Roundup: Fair Vote Canada’s shambolic release

It’s not everyday that you get a completely unhinged press release in your inbox, but holy cow did Fair Vote Canada come out with a doozy yesterday. It’s hard to know where to start with such a work of “shambolic genius,” as Colby Cosh put it.

You see, according to the geniuses at Fair Vote Canada, they have cleverly parsed that when Trudeau pledged to “make every vote count” (a boneheaded statement because every vote already counts), he was referring to their slogan, and therefore he must really advocate for Proportional Representation, and because Trudeau has said he has no pre-conceived ideas about what the outcome of the consultations on electoral reform would be, he must really mean that he’s just trying to figure out which proportional representation system to use, because that’s what he’s signalled by using their slogan. Genius, I tell you. Genius!

But Wait… There’s More!™

While referring to Parliament as “the law factory” (Seriously? Seriously?!), they started invoking the Charter to claim that “equal treatment and equal benefit under the law” must mean that Canadian citizens are entitled to having their votes represented in direct proportion to the votes cast.

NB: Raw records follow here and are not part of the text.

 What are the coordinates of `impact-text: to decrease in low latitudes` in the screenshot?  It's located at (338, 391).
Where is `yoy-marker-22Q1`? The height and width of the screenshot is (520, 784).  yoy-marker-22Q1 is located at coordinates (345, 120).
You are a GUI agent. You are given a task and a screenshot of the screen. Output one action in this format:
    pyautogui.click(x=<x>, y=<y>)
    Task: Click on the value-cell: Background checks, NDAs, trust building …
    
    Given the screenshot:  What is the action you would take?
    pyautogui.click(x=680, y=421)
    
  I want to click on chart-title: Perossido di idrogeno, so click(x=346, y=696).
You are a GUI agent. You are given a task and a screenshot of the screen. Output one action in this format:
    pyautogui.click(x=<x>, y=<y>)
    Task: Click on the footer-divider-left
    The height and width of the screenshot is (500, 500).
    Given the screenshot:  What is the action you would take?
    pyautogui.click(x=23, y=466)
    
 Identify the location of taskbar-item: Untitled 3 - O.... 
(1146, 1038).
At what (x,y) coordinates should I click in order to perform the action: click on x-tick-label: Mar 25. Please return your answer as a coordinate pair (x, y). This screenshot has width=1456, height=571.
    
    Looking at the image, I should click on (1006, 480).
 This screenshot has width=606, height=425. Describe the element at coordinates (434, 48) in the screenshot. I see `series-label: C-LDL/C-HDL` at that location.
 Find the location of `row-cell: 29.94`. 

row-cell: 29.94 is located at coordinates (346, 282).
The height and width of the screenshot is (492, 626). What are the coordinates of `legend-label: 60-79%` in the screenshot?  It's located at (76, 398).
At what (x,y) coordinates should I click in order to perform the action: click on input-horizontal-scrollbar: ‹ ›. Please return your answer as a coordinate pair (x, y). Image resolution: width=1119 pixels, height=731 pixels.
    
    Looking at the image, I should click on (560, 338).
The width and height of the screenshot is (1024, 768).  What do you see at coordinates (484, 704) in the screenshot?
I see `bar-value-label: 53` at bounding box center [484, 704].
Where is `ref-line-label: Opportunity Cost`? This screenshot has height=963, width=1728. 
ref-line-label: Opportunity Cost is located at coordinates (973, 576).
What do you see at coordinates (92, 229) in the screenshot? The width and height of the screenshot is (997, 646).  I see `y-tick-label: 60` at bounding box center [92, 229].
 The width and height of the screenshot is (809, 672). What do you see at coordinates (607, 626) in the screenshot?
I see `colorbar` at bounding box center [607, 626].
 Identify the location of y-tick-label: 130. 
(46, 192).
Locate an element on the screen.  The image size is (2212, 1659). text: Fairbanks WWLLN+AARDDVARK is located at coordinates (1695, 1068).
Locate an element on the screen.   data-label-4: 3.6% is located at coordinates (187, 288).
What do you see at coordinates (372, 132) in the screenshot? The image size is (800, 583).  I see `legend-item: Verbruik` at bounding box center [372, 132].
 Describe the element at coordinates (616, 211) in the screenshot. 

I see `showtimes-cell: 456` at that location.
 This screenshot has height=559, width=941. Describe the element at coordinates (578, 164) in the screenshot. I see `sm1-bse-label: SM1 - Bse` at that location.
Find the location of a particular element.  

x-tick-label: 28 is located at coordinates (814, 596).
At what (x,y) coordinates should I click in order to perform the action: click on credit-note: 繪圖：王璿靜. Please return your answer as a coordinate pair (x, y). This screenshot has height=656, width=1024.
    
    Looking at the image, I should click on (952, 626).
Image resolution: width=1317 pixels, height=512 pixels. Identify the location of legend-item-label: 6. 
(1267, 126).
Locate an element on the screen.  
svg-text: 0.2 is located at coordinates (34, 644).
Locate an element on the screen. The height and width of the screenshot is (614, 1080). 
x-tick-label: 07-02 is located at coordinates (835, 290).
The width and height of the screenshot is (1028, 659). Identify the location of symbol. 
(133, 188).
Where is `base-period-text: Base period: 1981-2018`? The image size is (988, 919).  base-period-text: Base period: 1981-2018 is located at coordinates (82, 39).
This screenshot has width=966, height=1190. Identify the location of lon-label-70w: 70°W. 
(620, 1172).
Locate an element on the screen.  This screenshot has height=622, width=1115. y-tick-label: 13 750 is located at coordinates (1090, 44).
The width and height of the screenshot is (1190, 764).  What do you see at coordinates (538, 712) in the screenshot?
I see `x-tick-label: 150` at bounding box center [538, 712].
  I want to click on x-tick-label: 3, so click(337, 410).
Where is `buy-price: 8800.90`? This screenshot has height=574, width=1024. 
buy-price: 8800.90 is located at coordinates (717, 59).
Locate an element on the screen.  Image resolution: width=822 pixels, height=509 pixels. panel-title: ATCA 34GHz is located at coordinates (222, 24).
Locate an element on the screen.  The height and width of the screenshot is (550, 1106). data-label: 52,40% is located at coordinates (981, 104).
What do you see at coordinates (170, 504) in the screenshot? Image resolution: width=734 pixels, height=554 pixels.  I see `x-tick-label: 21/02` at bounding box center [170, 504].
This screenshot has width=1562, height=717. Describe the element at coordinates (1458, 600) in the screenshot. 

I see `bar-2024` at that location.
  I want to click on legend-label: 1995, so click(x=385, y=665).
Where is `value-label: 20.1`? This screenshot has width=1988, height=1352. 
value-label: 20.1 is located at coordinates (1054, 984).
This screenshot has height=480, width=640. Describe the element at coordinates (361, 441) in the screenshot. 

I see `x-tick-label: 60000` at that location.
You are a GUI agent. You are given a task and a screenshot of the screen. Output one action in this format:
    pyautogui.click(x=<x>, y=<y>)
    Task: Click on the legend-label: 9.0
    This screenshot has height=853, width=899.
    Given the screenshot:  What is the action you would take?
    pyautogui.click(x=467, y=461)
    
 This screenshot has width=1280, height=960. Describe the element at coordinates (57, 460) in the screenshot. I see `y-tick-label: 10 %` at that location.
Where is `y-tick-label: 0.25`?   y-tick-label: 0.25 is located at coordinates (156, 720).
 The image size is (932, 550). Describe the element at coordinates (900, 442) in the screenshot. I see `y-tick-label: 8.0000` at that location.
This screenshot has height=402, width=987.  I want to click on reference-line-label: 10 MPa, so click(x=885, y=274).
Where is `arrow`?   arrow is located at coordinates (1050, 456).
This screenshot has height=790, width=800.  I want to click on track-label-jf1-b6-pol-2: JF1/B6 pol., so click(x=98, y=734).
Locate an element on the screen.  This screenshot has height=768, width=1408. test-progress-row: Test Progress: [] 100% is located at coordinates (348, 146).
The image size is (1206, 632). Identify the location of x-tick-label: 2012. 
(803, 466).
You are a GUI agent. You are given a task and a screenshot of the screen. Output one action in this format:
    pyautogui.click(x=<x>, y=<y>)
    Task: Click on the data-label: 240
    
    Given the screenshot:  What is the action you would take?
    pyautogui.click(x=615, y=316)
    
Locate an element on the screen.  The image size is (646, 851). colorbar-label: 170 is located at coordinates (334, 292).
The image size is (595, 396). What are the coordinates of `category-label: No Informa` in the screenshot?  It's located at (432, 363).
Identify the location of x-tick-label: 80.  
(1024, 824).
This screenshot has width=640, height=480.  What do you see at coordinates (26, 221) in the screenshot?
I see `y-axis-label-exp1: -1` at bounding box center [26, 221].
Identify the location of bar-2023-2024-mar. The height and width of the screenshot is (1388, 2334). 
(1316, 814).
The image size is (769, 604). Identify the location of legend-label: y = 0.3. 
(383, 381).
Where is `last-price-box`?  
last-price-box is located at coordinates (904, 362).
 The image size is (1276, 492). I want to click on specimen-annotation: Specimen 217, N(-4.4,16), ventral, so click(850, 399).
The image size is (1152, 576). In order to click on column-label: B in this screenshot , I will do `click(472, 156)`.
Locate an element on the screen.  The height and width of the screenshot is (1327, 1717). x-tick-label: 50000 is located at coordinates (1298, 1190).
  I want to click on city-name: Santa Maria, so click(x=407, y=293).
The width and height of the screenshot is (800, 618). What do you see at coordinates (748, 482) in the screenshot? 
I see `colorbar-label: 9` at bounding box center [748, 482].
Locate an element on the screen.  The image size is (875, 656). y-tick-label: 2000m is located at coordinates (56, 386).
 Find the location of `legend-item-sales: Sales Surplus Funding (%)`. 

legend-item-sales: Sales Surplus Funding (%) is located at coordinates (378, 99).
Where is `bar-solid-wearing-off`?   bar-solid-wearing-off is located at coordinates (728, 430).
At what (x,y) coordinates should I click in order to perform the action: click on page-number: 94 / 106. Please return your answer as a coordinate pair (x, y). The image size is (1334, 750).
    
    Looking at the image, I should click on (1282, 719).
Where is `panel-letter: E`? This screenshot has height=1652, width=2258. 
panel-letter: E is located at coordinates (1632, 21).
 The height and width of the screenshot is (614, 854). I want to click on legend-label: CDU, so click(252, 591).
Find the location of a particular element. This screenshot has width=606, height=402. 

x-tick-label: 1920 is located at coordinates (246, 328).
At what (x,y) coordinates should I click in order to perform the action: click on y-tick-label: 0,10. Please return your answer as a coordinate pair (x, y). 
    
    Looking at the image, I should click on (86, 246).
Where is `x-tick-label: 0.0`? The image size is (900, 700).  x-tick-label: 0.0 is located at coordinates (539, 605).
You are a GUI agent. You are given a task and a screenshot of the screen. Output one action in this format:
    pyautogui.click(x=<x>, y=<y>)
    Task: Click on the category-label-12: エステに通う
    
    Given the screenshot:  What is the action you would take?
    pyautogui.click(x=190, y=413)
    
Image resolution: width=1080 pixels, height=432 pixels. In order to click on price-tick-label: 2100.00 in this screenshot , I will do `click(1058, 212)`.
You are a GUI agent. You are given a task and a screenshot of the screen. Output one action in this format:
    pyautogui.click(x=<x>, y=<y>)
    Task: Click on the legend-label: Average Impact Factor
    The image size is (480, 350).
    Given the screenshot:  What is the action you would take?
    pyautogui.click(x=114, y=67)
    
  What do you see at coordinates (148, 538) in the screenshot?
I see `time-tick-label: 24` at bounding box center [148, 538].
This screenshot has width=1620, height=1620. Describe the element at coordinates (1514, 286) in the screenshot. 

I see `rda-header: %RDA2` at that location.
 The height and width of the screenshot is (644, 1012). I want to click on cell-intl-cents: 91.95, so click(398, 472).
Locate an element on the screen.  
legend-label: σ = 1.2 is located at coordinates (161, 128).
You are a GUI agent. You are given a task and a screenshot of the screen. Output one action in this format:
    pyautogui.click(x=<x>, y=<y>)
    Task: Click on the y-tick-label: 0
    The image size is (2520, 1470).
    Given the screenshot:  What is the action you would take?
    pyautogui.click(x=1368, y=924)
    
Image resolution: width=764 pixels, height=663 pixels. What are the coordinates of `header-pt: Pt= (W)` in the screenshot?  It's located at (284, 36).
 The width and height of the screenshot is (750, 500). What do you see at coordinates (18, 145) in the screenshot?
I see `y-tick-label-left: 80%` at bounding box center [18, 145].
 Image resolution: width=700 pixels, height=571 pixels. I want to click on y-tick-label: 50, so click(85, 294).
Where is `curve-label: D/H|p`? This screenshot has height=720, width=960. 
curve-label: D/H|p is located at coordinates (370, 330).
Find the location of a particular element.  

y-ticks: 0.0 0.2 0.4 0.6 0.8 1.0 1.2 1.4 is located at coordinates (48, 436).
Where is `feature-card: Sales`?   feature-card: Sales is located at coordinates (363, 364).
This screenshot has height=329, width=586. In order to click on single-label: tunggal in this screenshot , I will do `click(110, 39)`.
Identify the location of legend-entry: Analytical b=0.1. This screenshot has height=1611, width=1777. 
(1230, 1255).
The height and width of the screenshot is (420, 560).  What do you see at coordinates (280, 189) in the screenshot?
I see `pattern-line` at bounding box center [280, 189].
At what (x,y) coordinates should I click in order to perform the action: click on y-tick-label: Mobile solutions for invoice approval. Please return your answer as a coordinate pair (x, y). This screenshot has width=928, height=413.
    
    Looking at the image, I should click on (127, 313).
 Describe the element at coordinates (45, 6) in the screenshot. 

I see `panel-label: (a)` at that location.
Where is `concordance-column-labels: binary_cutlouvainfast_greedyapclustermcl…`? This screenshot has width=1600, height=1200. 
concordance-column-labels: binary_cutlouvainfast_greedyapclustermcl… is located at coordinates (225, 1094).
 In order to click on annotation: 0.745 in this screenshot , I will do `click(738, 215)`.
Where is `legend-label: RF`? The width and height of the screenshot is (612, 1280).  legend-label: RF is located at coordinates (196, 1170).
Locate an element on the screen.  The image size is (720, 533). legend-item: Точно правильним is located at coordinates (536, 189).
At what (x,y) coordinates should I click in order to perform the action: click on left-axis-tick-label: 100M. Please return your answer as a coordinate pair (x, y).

Which is insane and ridiculous because that’s not how our system works at all, and is completely wrong when it comes to jurisprudence. You see, the Supreme Court of Canada has already rejected this line of reasoning, both in terms of the deviation of voting power (i.e. unequal riding sizes) for the purposes of better governance, but also with attempted challenges to the First-Past-The-Post system in the Quebec courts, which were roundly rejected and which the Supreme Court of Canada refused to grant leave to appeal. That means that as far as they’re concerned, the law is settled, and for Fair Vote Canada to try and advance this line of argument is futile and wrong. Because the law is settled. But considering that the whole basis for their advocacy of PR is rooted in sore loserism at the ballot box, it makes complete sense that they are also sore losers when it comes to the judicial system as well.

Moral of the story: Fair Vote Canada has long used falsehoods and logical fallacies to advance their case. This ridiculous and completely specious release is just one more in a dishonest string of arguments they’ve made and will continue to make as this debate heats up in the coming months.